* PASSAGE *
============================================================
2. A thermal reactor according to claim 1, wherein said seal ring means is movably affixed to said core to permit radial thermal expansion of said core relative to the inlet pipe.
3. A thermal reactor according to claim 2, wherein said inlet pipe consists of an outer member and an inner member secured to the outer member and extending into said core through said seal ring means, one end of said outer member being secured to said shell while the other end thereof is secured to the engine by a flange provided on the outer member.
Description
BACKGROUND OF THE INVENTION

This invention relates to a thermal reactor for treating exhaust gas from an engine of a motor vehicle.

In conventional thermal reactors, it is necessary to arrange a shell and a core received therein such that they are permitted to deform relatively to each other due to thermal expansion thereby preventing their damages and that the core is supported in the shell to prevent generations of excessive vibrations and noises.
============================================================
* DATA SUPPLIED *
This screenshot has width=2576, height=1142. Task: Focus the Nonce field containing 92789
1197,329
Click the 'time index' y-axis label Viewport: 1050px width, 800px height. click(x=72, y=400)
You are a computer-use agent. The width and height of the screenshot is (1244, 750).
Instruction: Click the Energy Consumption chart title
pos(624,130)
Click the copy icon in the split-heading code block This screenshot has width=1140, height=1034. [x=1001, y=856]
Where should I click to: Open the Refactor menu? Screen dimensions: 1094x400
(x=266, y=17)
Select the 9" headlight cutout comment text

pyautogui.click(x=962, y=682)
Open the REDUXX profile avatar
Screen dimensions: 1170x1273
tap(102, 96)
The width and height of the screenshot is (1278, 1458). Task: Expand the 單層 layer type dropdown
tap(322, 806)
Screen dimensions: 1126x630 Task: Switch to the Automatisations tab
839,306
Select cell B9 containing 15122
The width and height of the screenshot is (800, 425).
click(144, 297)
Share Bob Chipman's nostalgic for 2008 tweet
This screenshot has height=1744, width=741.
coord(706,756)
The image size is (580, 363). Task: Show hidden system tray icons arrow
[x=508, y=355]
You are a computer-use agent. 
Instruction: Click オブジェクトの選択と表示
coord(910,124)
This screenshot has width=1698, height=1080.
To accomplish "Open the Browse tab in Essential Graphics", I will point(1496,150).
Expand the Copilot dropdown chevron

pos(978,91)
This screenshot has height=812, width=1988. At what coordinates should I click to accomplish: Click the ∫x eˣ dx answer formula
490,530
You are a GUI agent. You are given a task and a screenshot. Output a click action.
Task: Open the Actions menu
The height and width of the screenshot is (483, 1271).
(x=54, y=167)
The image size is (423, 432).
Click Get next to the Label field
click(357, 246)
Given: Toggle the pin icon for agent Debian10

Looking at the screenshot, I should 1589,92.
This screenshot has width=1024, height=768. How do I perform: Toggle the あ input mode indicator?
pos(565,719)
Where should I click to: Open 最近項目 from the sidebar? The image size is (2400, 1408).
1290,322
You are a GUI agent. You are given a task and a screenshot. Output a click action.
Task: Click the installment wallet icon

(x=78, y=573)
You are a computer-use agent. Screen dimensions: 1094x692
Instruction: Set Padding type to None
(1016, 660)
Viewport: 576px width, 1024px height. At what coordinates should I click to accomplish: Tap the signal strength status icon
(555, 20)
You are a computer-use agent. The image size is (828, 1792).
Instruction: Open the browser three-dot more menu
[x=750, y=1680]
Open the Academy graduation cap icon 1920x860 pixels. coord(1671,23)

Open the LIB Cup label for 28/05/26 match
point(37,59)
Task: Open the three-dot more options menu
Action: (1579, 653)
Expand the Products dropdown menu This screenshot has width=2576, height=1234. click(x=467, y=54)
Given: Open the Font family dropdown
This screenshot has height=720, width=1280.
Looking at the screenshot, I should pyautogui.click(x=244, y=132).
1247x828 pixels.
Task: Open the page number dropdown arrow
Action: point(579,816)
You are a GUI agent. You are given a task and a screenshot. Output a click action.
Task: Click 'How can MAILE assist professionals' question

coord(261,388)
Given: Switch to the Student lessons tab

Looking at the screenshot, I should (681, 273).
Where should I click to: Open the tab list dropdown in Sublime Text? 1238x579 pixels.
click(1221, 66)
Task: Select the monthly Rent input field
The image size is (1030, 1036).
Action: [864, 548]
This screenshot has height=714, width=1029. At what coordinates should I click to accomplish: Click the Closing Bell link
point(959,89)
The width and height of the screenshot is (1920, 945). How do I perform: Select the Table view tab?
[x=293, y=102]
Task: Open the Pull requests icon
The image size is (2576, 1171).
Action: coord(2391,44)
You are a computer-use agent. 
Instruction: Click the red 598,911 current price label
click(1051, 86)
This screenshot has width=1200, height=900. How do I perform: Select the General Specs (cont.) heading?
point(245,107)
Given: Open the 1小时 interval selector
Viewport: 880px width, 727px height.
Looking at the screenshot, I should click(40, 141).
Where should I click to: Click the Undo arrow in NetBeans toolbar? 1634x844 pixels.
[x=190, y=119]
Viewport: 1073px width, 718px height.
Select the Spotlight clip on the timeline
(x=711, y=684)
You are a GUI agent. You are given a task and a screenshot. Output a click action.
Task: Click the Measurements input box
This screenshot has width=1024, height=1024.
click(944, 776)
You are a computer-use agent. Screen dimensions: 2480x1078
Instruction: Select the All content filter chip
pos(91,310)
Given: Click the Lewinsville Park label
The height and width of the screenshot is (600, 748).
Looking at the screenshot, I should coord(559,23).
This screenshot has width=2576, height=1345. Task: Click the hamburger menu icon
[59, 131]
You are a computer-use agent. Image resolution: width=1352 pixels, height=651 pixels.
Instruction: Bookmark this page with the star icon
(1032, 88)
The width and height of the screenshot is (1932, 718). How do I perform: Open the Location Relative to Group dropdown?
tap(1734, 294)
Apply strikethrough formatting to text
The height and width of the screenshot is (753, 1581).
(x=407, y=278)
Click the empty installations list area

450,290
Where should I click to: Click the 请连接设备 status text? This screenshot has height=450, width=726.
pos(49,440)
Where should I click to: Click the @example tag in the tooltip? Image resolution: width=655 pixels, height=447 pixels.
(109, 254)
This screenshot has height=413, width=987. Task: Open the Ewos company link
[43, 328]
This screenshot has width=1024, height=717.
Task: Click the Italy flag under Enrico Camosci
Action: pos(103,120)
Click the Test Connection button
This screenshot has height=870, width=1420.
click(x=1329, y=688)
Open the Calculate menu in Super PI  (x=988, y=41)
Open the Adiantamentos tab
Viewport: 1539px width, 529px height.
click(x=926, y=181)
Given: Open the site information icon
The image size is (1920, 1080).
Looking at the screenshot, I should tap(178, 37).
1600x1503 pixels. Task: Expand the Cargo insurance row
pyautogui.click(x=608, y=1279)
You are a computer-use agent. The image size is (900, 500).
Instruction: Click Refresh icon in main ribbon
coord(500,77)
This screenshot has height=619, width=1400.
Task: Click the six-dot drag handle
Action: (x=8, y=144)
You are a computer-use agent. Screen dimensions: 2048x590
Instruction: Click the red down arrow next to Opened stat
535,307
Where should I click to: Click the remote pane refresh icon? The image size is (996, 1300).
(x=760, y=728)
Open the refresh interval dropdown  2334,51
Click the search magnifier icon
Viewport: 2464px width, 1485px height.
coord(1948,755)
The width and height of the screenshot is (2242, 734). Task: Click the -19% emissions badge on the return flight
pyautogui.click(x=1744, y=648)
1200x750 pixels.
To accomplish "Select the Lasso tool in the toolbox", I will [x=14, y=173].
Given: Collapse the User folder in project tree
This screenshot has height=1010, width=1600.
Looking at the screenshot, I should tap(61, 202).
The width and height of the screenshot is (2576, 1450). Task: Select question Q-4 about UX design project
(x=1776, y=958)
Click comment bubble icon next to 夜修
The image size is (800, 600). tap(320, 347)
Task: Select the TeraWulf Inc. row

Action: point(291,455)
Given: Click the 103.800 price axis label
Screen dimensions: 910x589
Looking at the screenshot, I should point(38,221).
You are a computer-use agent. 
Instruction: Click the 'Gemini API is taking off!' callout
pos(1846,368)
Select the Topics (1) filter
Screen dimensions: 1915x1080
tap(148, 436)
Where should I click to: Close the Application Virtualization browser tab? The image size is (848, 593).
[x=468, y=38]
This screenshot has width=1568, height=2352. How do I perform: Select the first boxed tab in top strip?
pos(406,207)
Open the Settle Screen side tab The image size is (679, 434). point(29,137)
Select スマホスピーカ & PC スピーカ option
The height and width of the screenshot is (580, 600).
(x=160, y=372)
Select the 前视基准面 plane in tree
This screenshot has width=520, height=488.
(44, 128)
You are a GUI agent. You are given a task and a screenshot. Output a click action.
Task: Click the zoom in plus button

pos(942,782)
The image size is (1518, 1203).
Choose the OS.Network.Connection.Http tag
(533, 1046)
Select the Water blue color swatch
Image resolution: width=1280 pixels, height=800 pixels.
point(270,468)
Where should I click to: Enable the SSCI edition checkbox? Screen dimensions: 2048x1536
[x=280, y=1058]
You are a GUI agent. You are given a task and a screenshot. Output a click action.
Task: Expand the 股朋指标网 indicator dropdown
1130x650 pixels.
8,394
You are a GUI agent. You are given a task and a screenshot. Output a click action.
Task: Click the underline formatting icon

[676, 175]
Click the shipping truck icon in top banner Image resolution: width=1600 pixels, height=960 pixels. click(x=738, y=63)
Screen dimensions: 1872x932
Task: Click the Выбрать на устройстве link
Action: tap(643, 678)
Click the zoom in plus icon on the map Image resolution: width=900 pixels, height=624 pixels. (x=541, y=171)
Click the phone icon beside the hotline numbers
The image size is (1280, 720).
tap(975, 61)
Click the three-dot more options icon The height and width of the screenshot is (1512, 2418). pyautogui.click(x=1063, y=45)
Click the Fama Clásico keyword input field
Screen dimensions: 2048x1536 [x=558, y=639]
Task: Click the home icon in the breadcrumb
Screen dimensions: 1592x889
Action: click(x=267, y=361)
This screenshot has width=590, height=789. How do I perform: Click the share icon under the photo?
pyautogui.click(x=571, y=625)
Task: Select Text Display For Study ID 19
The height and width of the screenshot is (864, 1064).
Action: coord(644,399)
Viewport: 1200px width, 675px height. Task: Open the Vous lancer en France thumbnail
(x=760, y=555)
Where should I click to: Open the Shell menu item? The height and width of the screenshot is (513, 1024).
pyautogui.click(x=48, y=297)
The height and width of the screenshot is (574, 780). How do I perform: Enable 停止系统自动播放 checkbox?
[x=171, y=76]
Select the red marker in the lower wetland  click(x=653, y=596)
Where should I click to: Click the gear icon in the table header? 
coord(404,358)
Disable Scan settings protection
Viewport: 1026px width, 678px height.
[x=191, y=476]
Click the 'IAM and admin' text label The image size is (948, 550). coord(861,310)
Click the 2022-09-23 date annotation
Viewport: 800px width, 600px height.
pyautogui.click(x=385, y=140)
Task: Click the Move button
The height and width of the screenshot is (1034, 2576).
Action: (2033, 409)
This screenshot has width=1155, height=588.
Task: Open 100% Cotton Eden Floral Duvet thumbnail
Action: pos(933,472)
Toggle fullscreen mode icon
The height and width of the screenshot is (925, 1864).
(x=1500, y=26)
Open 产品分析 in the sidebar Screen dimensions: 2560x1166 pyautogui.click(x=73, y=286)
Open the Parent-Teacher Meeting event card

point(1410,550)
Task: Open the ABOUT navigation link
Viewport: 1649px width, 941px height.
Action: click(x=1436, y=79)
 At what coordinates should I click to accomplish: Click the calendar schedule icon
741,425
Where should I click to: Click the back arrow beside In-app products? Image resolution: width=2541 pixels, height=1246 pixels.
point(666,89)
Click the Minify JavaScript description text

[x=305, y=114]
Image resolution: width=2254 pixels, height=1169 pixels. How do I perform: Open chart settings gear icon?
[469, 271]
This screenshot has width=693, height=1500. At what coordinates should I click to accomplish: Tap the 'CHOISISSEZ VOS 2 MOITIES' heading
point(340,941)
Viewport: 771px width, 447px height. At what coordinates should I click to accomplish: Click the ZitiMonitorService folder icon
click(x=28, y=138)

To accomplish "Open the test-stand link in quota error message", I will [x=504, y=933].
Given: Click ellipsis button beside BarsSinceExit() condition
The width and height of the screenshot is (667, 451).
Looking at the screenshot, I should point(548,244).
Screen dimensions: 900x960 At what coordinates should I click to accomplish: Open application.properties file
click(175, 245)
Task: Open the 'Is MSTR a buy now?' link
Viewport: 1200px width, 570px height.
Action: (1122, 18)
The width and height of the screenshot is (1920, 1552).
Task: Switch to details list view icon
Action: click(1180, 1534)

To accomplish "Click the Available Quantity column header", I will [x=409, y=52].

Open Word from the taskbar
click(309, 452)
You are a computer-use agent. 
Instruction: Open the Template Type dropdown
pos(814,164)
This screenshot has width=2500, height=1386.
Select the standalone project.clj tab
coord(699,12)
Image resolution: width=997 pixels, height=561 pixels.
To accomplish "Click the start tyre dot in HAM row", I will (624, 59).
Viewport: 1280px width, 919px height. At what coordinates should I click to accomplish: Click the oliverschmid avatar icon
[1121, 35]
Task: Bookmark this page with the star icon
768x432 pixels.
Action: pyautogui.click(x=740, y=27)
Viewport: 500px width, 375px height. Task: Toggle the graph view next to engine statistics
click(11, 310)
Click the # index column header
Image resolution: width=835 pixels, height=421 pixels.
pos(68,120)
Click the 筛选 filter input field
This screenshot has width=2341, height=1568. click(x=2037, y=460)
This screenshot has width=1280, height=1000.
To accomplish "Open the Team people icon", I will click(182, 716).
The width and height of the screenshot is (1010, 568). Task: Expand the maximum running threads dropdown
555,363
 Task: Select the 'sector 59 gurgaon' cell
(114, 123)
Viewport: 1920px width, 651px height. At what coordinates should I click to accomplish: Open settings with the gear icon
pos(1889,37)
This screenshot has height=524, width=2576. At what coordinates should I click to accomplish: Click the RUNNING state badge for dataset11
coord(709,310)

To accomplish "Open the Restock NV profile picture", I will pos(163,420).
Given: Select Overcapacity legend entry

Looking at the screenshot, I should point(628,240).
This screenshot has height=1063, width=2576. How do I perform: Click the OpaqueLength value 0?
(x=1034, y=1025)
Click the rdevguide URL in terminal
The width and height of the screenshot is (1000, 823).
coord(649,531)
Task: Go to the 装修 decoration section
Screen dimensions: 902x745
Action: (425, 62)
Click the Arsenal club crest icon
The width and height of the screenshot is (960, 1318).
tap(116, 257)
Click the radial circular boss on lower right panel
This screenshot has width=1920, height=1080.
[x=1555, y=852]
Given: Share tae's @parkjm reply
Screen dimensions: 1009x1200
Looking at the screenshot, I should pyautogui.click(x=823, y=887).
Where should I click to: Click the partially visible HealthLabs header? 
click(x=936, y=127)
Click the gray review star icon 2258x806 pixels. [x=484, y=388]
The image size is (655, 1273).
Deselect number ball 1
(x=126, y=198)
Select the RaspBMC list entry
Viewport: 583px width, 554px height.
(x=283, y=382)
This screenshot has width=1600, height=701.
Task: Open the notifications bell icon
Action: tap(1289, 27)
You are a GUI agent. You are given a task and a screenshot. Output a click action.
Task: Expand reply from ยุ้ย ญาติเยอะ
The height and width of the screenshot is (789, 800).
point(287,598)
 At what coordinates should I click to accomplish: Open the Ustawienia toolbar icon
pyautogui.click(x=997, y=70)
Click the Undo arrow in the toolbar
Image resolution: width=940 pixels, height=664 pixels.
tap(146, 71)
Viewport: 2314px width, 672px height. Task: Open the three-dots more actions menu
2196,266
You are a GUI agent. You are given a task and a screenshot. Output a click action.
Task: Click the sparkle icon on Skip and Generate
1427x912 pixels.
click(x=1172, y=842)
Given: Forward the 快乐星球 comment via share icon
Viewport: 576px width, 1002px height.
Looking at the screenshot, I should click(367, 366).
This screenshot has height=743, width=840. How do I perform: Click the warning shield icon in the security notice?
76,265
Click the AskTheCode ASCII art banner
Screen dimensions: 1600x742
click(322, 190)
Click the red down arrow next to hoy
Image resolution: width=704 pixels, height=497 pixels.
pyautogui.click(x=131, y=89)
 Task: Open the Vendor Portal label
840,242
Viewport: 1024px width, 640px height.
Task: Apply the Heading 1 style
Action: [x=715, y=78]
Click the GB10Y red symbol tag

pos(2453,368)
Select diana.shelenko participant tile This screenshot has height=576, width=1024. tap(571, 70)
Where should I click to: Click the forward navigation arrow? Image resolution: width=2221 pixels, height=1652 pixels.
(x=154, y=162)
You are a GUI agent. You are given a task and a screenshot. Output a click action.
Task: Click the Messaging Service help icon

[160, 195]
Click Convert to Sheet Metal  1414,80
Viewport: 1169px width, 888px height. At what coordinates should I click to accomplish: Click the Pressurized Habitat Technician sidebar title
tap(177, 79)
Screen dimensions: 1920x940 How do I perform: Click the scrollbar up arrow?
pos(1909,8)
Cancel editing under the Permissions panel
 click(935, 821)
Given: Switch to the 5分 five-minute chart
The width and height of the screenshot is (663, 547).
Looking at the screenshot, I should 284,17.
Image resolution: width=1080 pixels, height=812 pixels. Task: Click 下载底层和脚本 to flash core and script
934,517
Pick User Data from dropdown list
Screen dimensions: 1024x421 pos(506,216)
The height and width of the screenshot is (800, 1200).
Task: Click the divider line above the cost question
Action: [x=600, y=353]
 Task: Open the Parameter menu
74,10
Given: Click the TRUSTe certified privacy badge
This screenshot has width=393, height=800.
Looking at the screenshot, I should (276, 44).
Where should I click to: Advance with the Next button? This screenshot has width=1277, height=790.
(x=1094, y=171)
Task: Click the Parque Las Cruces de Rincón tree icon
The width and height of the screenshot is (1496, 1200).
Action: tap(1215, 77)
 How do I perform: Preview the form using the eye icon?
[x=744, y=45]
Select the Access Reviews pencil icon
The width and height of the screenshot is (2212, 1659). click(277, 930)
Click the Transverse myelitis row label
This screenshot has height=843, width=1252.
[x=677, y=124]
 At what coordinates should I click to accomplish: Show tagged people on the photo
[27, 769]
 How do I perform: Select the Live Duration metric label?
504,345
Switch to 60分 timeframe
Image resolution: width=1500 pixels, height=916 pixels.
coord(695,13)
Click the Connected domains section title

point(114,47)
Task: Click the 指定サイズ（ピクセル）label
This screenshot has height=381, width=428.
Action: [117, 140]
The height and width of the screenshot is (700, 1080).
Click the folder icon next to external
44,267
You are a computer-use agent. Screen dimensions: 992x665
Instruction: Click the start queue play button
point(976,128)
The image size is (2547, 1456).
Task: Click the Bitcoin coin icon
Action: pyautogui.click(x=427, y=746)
============================================================
* TASK DESCRIPTION *
Copy out the entire thermal reactor excerpt word for word. The listing is separate material, unrelated to the thermal reactor excerpt.

* PROBLEM SOLUTION *
2. A thermal reactor according to claim 1, wherein said seal ring means is movably affixed to said core to permit radial thermal expansion of said core relative to the inlet pipe.
3. A thermal reactor according to claim 2, wherein said inlet pipe consists of an outer member and an inner member secured to the outer member and extending into said core through said seal ring means, one end of said outer member being secured to said shell while the other end thereof is secured to the engine by a flange provided on the outer member.
Description
BACKGROUND OF THE INVENTION

This invention relates to a thermal reactor for treating exhaust gas from an engine of a motor vehicle.

In conventional thermal reactors, it is necessary to arrange a shell and a core received therein such that they are permitted to deform relatively to each other due to thermal expansion thereby preventing their damages and that the core is supported in the shell to prevent generations of excessive vibrations and noises.